Directions for this task:
Copy exactly the lines of the data below, beginning with the line with "This screenshot has height=639, width=1141." and ending with the line with "the 验证码 captcha". Pictures are to be omitted.

Records shown:
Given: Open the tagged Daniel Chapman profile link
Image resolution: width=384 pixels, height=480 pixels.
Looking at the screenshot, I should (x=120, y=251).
==
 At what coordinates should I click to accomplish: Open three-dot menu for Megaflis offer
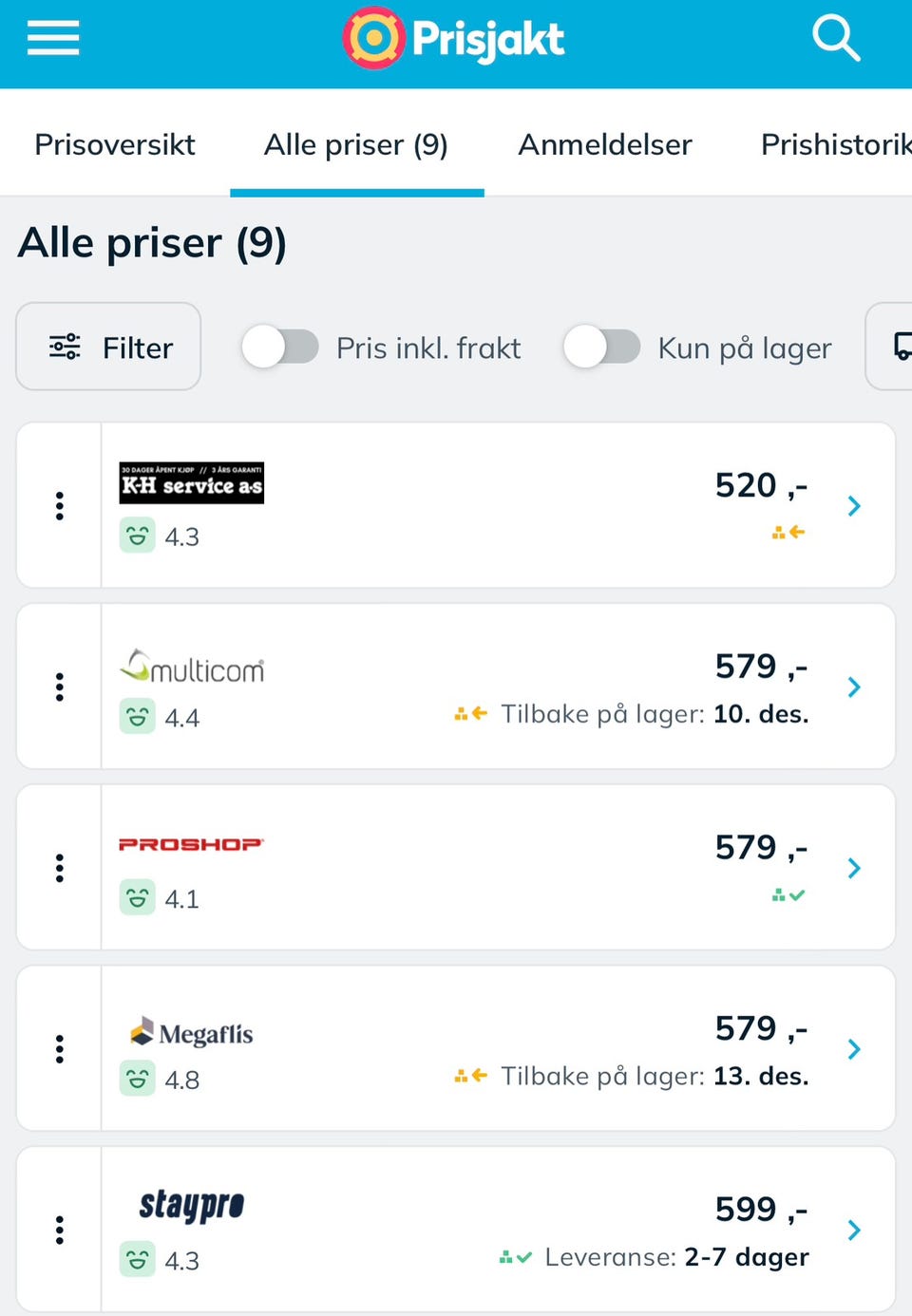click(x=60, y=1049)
---
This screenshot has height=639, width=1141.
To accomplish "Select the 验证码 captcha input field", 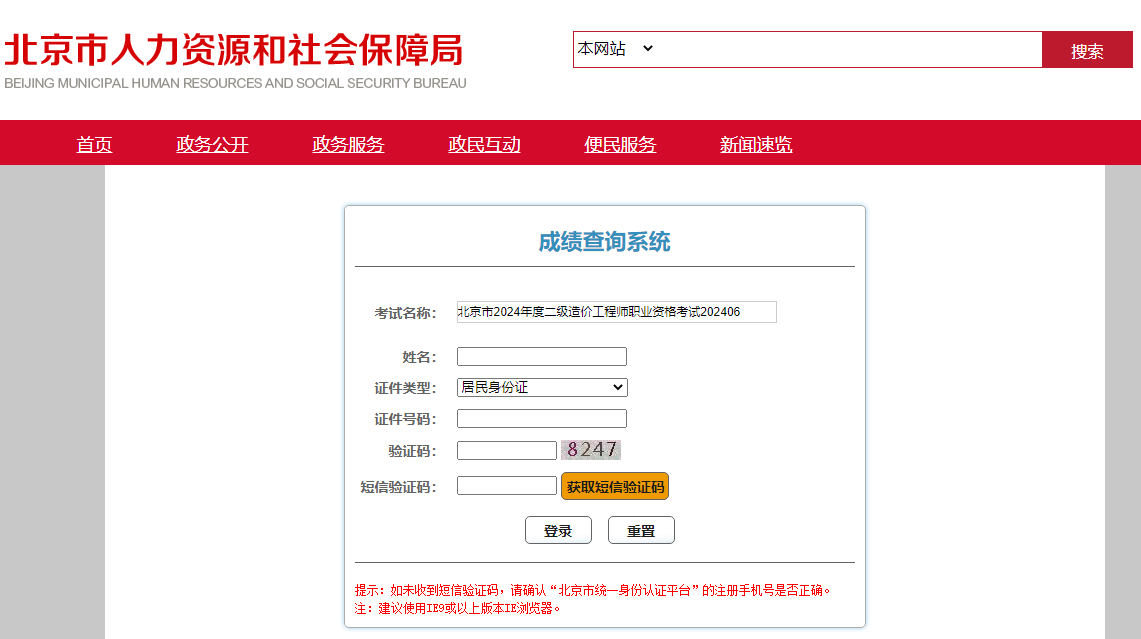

Exercise result:
This screenshot has height=639, width=1141.
To accomplish "Select the 验证码 captcha input field", 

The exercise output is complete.